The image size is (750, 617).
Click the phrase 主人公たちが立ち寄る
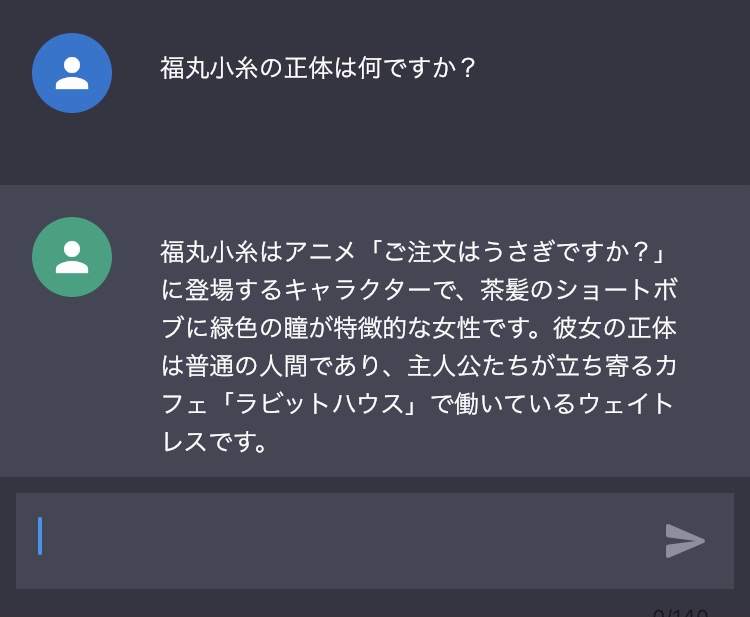point(530,366)
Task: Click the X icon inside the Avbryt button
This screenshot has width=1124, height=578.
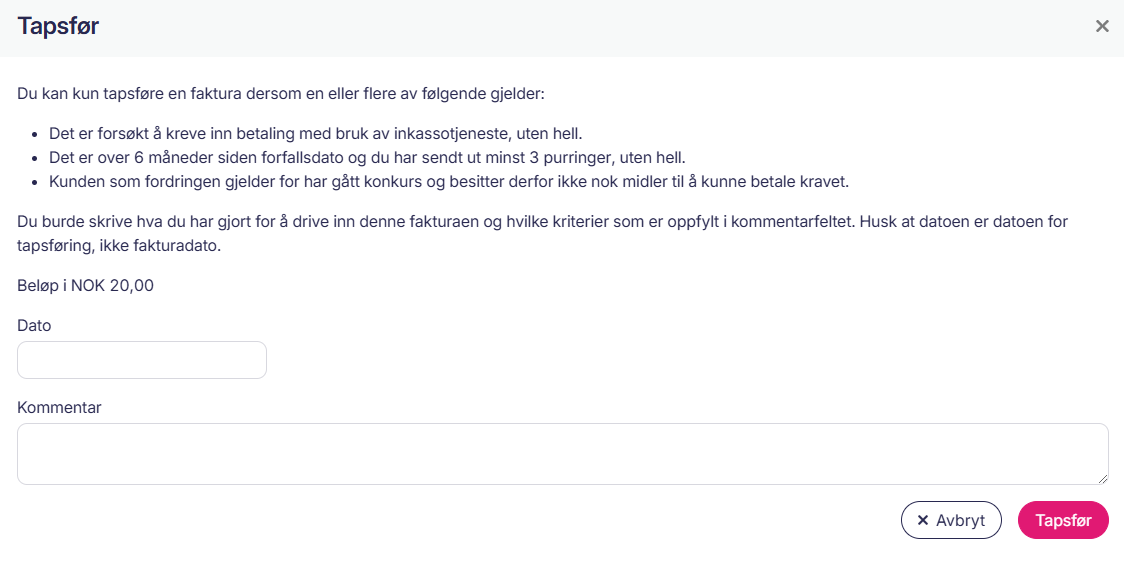Action: click(923, 520)
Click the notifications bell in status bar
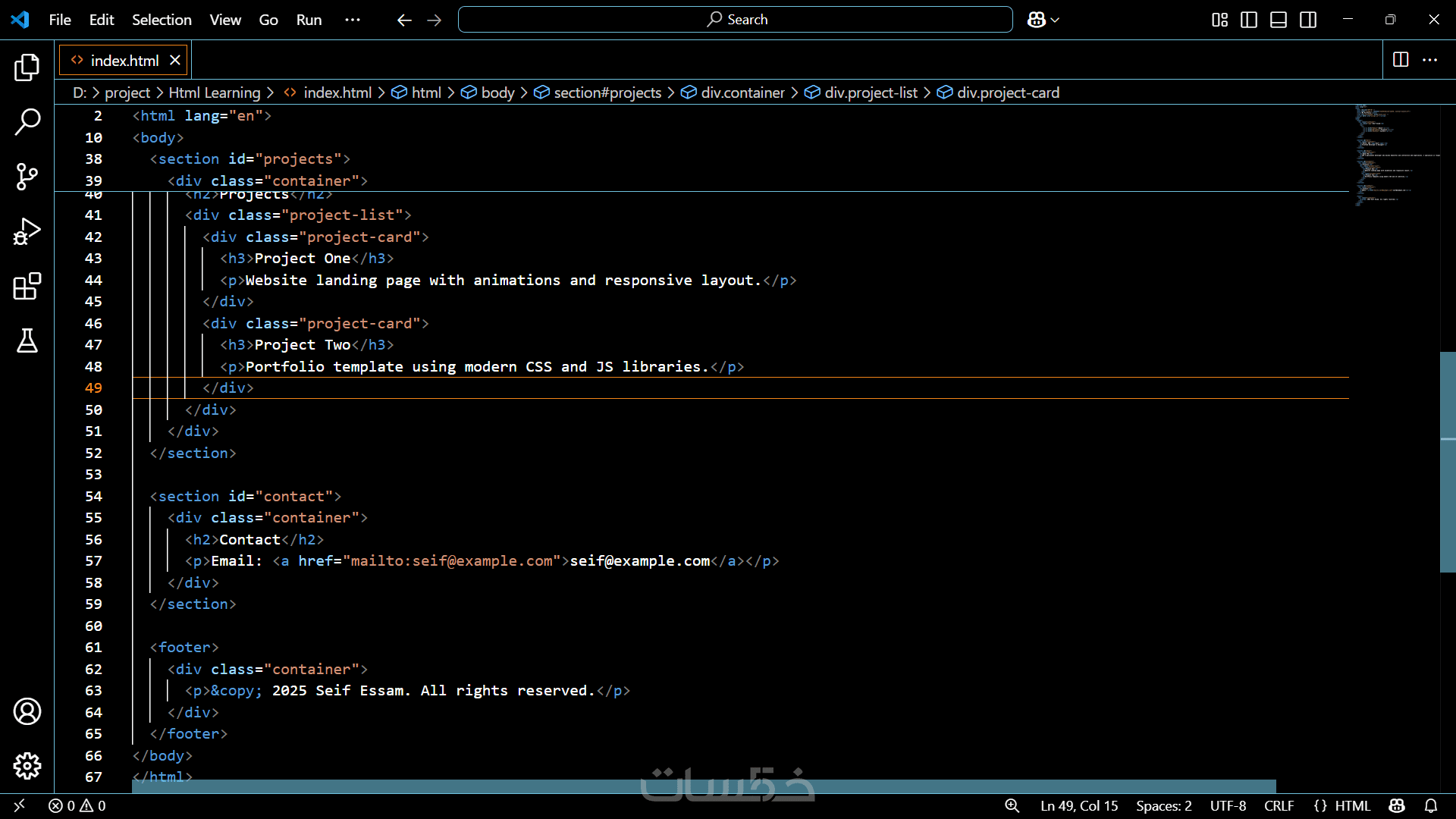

* * * * * * * * *

Resize the data from the line with "Task: Click the" up to and including the last line of the data. Give those lines again with their requests, multiplying every click coordinate in the answers by 1.95, rounding to whole numbers with halves rounded up, and leaving the pictures out.

Task: Click the X icon inside the Avbryt button
This screenshot has width=1124, height=578.
Action: click(1800, 1014)
Click the notifications bell in status bar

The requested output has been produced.